Pendant ce temps, le système politique américain subissait un réalignement politique historique vers le néolibéralisme. Alors que Reagan réduisait les impôts sur le revenu et poussait les mesures d’austérité sous la bannière de la limitation du “gaspillage et de l’inefficacité du gouvernement”, son administration a identifié l’incarcération privatisée comme une source possible d’économies. La détention des immigrants a servi de point de départ critique vers les prisons privées, car la nature florissante de l’industrie a permis plus d’expérimentation dans le secteur privé par rapport au système carcéral fédéral déjà établi.
La Corrections Corporation of America (maintenant CoreCivic) et la Wackenhut Corporation (maintenant GEO Group) ont reçu leurs premiers contrats fédéraux dans les années 1980; ces accords concernaient les prisons pour immigrants de Houston, au Texas, et d’Aurora, au Colorado. Ces sociétés et plusieurs autres ont rapidement construit un vaste réseau de prisons privées pour immigrés.
Ces centres de détention permettent au gouvernement d’obscurcir sa responsabilité dans les conditions ignobles des prisons pour immigrés. Alors que les prisons gérées par le gouvernement se livrent souvent à des pratiques inquiétantes, elles sont soumises à un plus grand degré de surveillance publique. Les centres de détention privés ne sont pas tenus de répondre aux demandes de la Freedom of Information Act et sont libres de ne pas divulguer au public des informations, notamment le nombre de décès et d’agressions sexuelles survenus pendant la détention.

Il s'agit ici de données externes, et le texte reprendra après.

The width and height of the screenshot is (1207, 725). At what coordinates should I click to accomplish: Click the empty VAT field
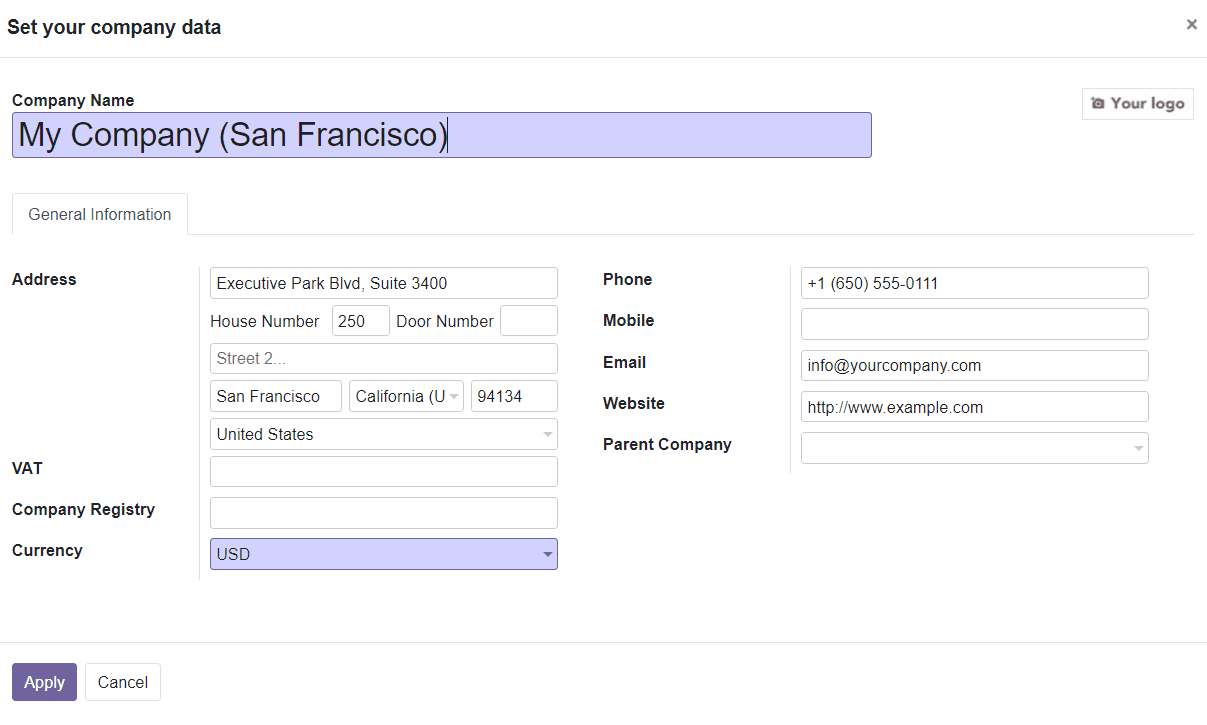pos(383,470)
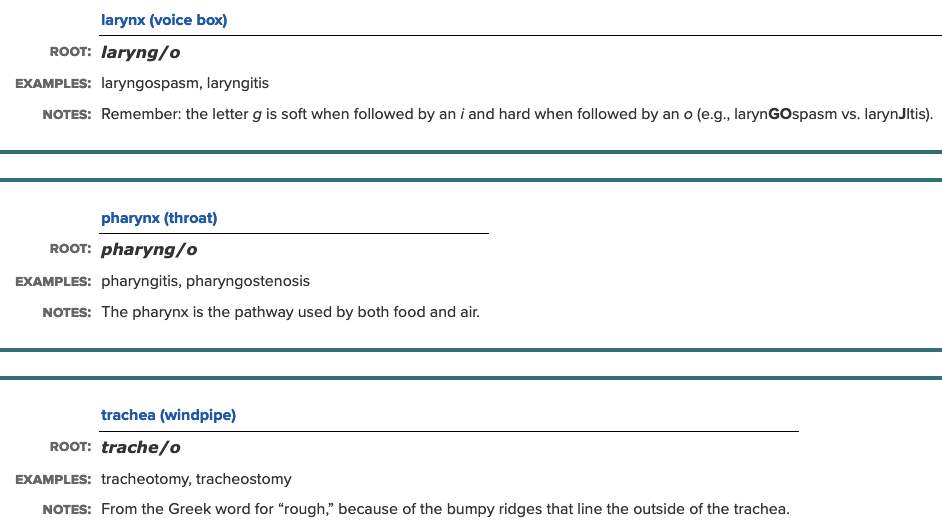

La solution la plus directe aux abus de la détention des migrants serait l’abolition. Alors que les centres de détention privés sont particulièrement dangereux, les prisons pour immigrés, en général, sont un abus inutile du pouvoir de l’État. L’opinion, défendue par les défenseurs de droite des centres de détention, selon laquelle leur existence continue protège la sécurité nationale ne résiste pas à l’évidence. Soixante-dix-neuf pour cent des détenus n’ont pas de casier judiciaire ou n’ont commis qu’une infraction mineure telle qu’une infraction au code de la route. Alors que la criminalisation des immigrants sans papiers découle en fin de compte d’un système d’immigration défaillant et exploiteur, la fermeture des prisons d’immigration est une première étape nécessaire pour protéger les personnes et les familles vulnérables.
Malheureusement, un changement systématique semble peu probable. Alors que la détention des migrants a fait face à une opposition publique sans précédent au cours des dernières années, les affaires sont toujours florissantes. Depuis l’inauguration de Biden, ICE a conclu plusieurs contrats avec des sociétés pénitentiaires privées, d’une valeur de plus de 260 millions de dollars. L’incapacité de l’administration Biden à agir contre des entreprises comme GEO Group et CoreCivic démontre la réticence établie du président à contester les éléments les plus inquiétants de l’économie néolibérale. Jusqu’à ce qu’il tienne sa promesse de campagne d’abolir les prisons privées pour immigrés, l’engagement supposé de Biden à construire un “système d’immigration juste et humain” sonne creux.